To further parse this effect we can also look to see if there is a negative correlation between androgen and estrogen receptor expression and other predictors of non-response, even if these predictors are positively correlated with androgen and estrogen receptor expression in the overall study population. The logic here is that when you condition on a collider (treatment non-response), you create ratification negative correlation between the causes of that collider, even if they are positive or independent in the overall population. Specifically, when conditioning on non-response, we should expect to see that non-responders (patients with high AR/ER expression in this case) will tend to have lower levels of other non-response predictors such as Ki67 levels3. When I tested this with the aforementioned dataset, this does not appear to be the case. Instead, there is no significant association between Ki67 and treatment response in the HR+/HER2- population.
So, back to Tommy’s original post, understanding collider biases and how to disentangle statistical artifacts from true biological signals in an important skill for computational biologists. This is even more so in computational cancer biology, where context-dependence is the norm. We’re constantly faced with scenarios where a given protein acts as a tumor promoter in one context but a suppressor in another, or where a protein signature predicts treatment response in one molecular subtype but non-response in another. As a result, we need to pay careful attention to how studies are designed, what variables are conditioned on (or not), and how our analytical choices may distort true biological signals or introduce spurious associations. The I-SPY 2 dataset is a great testbed for these types of analyses because of its rich omics and clinical data, but we’re rarely so fortunate in practice. In most cases, we lack comprehensive clinical outcome data, detailed patient stratification, or sufficient demographic information. As a result, we need to tread carefully when interpreting our data, assess whether our findings align with the broader literature, and temper our confidence when we lack the data needed to properly disentangle collider bias from effect modification.

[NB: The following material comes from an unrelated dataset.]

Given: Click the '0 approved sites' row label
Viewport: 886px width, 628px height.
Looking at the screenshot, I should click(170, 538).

HR/HER2 status-based subtypes are themselves heterogenous groups, prompting the creation of response predictive subtypes (RPS) that better predict treatment outcomes than HR/HER2 status alone, as demonstrated in Redefining breast cancer subtypes to guide treatment prioritization and maximize response: Predictive biomarkers across 10 cancer therapies. In this paper Wolf and colleagues identified five RPS subtypes using immune activation signatures, DNA repair deficiency scores, and HER2/luminal phenotypes, resulting in three HER2 negative classifications (HER2-/Immune-/DRD-, HER2-/Immune+, and HER2-/Immune-/DRD+) and two HER2 positive classifications (HER2+/BP-Luminal and HER2+/BP-HER2_or_Basal).

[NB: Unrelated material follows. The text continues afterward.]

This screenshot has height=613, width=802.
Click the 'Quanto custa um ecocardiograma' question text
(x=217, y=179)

Despite the HR+/HER2- group having the lowest pCR rate, and being associated with a higher residual cancer burden after treatment, the HR-/HER2- (TNBC) group had the shortest distance recurrence free survival.
Ki67 is the percentage of cells that are actively dividing and is therefore used as a proliferation index. A high Ki67 level generally corresponds to a worse prognosis since higher Ki67 indicates a more aggressive cancer. However, because chemotherapies target rapidly dividing cells, high Ki67 often predicts better response to chemotherapy as it reflects a tumor’s innate vulnerability to treatment.